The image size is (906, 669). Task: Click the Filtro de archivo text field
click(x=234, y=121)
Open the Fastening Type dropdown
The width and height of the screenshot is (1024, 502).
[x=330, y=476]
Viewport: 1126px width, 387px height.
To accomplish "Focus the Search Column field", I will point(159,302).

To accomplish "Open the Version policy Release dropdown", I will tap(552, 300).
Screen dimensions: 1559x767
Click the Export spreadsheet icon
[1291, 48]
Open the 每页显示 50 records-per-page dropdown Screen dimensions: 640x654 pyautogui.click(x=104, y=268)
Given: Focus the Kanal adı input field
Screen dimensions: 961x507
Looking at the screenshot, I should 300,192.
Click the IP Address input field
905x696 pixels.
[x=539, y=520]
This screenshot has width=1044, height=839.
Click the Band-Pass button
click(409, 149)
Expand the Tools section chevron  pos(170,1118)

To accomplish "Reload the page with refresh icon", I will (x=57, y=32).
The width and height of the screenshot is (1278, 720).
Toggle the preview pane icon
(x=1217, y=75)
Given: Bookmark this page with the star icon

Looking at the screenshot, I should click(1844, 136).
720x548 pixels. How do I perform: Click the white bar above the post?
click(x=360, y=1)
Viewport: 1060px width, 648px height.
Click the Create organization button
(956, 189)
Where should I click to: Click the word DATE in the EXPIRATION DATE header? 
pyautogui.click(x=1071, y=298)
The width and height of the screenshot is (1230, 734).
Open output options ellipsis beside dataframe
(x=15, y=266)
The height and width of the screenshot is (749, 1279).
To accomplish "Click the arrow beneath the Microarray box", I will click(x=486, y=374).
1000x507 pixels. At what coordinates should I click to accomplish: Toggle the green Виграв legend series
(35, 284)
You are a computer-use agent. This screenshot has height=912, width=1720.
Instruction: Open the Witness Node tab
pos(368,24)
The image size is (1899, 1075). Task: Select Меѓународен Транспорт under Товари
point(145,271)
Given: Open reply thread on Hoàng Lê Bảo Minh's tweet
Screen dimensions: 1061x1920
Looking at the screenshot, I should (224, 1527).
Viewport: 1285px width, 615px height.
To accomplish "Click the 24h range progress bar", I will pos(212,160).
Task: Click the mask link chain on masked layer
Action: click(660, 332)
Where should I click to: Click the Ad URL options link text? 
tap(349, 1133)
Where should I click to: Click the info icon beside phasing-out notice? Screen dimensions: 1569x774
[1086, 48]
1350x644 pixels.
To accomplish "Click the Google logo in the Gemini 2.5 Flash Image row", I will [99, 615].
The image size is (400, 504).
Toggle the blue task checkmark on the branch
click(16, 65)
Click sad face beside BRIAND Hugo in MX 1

════════════════════

● Aim of the exercise
Return the listing in full, matching each word exactly.

● Task result
The image size is (906, 669). Task: Click the Filtro de archivo text field
click(x=234, y=121)
Open the Fastening Type dropdown
The width and height of the screenshot is (1024, 502).
[x=330, y=476]
Viewport: 1126px width, 387px height.
To accomplish "Focus the Search Column field", I will point(159,302).

To accomplish "Open the Version policy Release dropdown", I will tap(552, 300).
Screen dimensions: 1559x767
Click the Export spreadsheet icon
[1291, 48]
Open the 每页显示 50 records-per-page dropdown Screen dimensions: 640x654 pyautogui.click(x=104, y=268)
Given: Focus the Kanal adı input field
Screen dimensions: 961x507
Looking at the screenshot, I should 300,192.
Click the IP Address input field
905x696 pixels.
[x=539, y=520]
This screenshot has width=1044, height=839.
Click the Band-Pass button
click(409, 149)
Expand the Tools section chevron  pos(170,1118)

To accomplish "Reload the page with refresh icon", I will (x=57, y=32).
The width and height of the screenshot is (1278, 720).
Toggle the preview pane icon
(x=1217, y=75)
Given: Bookmark this page with the star icon

Looking at the screenshot, I should click(1844, 136).
720x548 pixels. How do I perform: Click the white bar above the post?
click(x=360, y=1)
Viewport: 1060px width, 648px height.
Click the Create organization button
(956, 189)
Where should I click to: Click the word DATE in the EXPIRATION DATE header? 
pyautogui.click(x=1071, y=298)
The width and height of the screenshot is (1230, 734).
Open output options ellipsis beside dataframe
(x=15, y=266)
The height and width of the screenshot is (749, 1279).
To accomplish "Click the arrow beneath the Microarray box", I will click(x=486, y=374).
1000x507 pixels. At what coordinates should I click to accomplish: Toggle the green Виграв legend series
(35, 284)
You are a computer-use agent. This screenshot has height=912, width=1720.
Instruction: Open the Witness Node tab
pos(368,24)
The image size is (1899, 1075). Task: Select Меѓународен Транспорт under Товари
point(145,271)
Given: Open reply thread on Hoàng Lê Bảo Minh's tweet
Screen dimensions: 1061x1920
Looking at the screenshot, I should (224, 1527).
Viewport: 1285px width, 615px height.
To accomplish "Click the 24h range progress bar", I will pos(212,160).
Task: Click the mask link chain on masked layer
Action: click(660, 332)
Where should I click to: Click the Ad URL options link text? 
tap(349, 1133)
Where should I click to: Click the info icon beside phasing-out notice? Screen dimensions: 1569x774
[1086, 48]
1350x644 pixels.
To accomplish "Click the Google logo in the Gemini 2.5 Flash Image row", I will [99, 615].
The image size is (400, 504).
Toggle the blue task checkmark on the branch
click(16, 65)
Click sad face beside BRIAND Hugo in MX 1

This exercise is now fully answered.